TASK BRIEF >>
Retype every record exactly. Leave the pictures out.

>>>

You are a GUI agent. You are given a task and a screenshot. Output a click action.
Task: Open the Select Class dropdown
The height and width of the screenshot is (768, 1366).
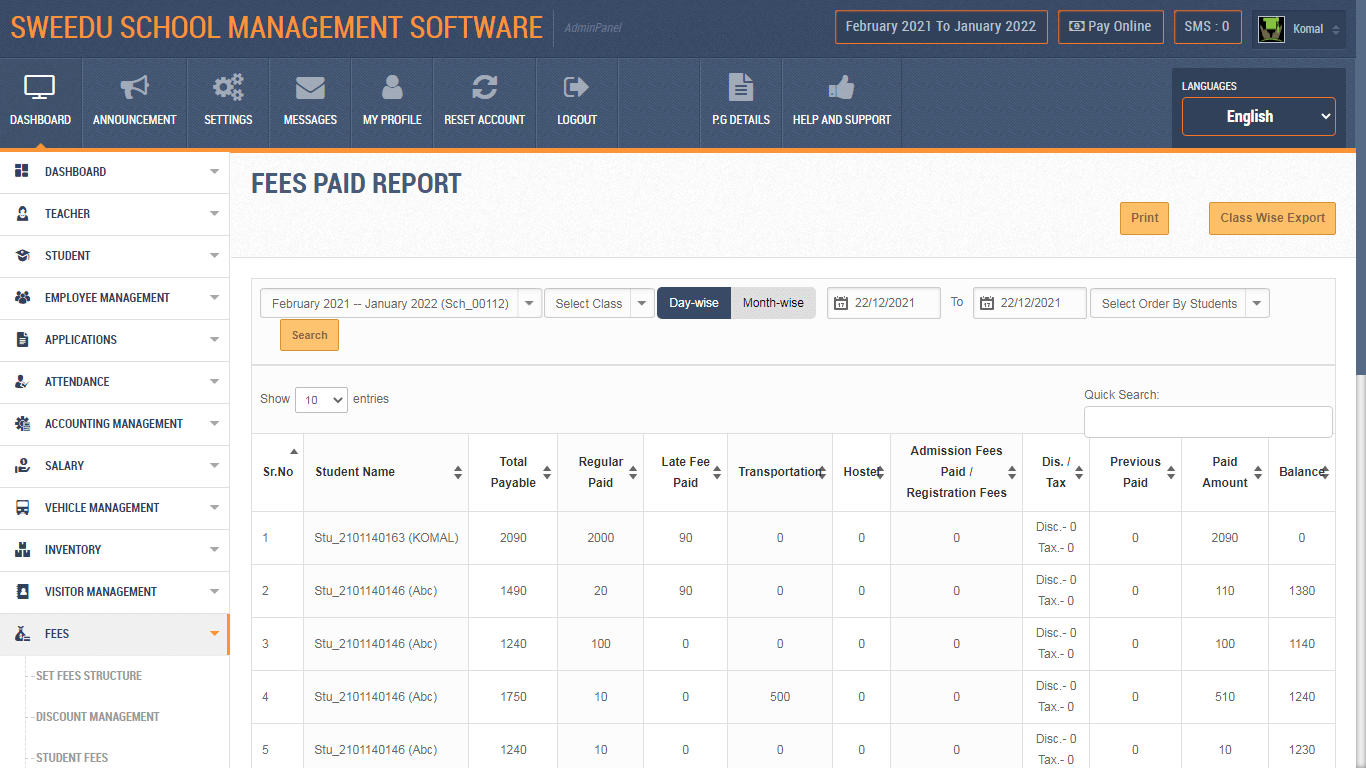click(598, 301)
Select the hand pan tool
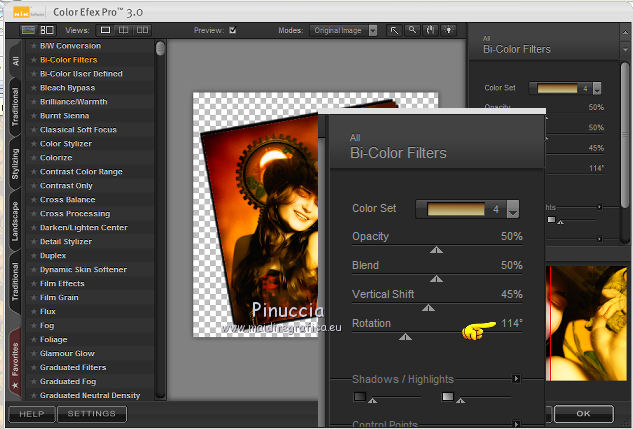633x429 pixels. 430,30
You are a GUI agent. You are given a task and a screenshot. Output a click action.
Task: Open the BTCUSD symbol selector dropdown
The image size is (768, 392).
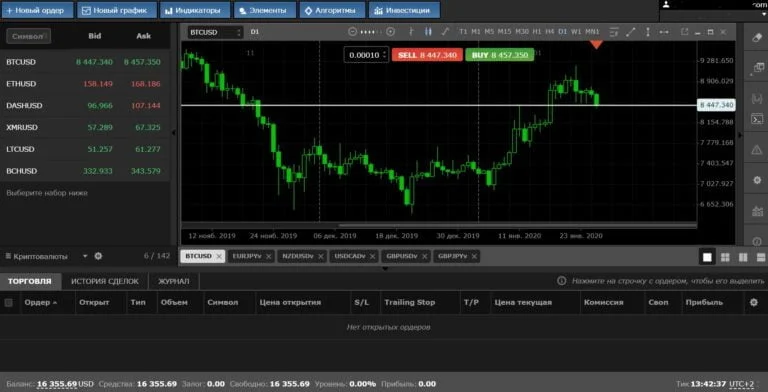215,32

<<<

SOLUTION >>
You are a GUI agent. You are given a task and a screenshot. Output a click action.
Task: Open the Select Class dropdown
The height and width of the screenshot is (768, 1366).
click(598, 301)
Select the hand pan tool
633x429 pixels. 430,30
You are a GUI agent. You are given a task and a screenshot. Output a click action.
Task: Open the BTCUSD symbol selector dropdown
The image size is (768, 392).
215,32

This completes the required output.